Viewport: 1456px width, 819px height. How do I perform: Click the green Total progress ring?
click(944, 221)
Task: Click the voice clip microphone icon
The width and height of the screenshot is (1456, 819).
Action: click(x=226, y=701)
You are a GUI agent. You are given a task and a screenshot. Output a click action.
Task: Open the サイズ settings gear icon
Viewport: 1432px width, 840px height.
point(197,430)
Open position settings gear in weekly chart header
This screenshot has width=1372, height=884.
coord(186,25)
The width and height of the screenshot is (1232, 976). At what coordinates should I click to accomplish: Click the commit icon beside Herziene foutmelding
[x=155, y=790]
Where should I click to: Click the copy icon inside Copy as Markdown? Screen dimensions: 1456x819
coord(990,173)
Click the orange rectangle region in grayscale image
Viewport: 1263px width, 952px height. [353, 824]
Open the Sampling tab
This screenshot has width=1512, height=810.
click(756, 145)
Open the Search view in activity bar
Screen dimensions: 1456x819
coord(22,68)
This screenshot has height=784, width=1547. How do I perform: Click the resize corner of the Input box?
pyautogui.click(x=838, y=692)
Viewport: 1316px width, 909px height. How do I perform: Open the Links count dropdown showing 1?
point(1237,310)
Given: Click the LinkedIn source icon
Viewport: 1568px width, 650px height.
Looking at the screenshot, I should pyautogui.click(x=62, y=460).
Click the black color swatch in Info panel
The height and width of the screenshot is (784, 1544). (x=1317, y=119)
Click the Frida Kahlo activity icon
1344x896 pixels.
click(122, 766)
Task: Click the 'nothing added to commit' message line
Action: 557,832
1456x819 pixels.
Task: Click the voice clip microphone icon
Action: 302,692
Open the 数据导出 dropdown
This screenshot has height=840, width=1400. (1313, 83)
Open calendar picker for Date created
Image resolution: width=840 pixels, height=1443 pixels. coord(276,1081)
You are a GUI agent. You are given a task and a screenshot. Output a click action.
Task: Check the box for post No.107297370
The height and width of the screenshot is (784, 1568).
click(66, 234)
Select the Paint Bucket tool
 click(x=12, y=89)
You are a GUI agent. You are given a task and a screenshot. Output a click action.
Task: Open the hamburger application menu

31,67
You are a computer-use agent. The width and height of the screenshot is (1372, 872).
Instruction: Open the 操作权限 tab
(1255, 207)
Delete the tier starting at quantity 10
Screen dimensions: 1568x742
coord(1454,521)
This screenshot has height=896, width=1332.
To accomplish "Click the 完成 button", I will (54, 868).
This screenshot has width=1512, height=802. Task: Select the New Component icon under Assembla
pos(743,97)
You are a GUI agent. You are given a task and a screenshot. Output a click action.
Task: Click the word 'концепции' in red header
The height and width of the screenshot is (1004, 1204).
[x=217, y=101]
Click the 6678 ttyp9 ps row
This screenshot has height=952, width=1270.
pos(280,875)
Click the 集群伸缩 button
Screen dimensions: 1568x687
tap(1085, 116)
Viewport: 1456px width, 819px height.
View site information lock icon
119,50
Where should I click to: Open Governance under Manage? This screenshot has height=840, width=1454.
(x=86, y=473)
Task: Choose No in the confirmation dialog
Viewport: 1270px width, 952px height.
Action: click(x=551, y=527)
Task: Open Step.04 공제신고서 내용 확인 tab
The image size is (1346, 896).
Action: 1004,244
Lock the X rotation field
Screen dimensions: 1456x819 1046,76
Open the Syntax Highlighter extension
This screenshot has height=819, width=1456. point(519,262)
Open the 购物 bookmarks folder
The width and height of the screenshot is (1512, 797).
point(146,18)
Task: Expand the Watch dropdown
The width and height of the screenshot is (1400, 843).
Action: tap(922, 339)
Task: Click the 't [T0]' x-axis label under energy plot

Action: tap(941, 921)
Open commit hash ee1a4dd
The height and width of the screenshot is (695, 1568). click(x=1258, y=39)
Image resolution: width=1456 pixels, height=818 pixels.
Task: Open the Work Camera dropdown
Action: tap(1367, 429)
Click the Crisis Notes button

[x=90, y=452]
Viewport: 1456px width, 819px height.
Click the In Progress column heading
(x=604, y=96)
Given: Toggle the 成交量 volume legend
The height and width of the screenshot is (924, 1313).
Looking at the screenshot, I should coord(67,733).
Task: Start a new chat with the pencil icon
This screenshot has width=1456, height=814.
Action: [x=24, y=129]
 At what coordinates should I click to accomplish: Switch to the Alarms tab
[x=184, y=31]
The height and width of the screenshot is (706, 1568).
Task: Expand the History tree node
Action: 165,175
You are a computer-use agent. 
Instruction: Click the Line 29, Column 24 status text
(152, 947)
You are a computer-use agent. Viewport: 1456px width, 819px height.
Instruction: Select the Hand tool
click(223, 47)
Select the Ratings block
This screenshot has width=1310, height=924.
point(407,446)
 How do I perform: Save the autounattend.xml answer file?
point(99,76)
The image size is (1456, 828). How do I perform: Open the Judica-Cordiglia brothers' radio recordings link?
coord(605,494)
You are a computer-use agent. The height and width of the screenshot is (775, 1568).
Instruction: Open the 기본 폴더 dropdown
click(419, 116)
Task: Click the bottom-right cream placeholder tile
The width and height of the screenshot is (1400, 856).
○ ○ ○ ○
REQUIRED ACTION – Each line of the data that holds "settings" should be reported.

SOLUTION FOR THIS TASK –
Task: Open the サイズ settings gear icon
Open position settings gear in weekly chart header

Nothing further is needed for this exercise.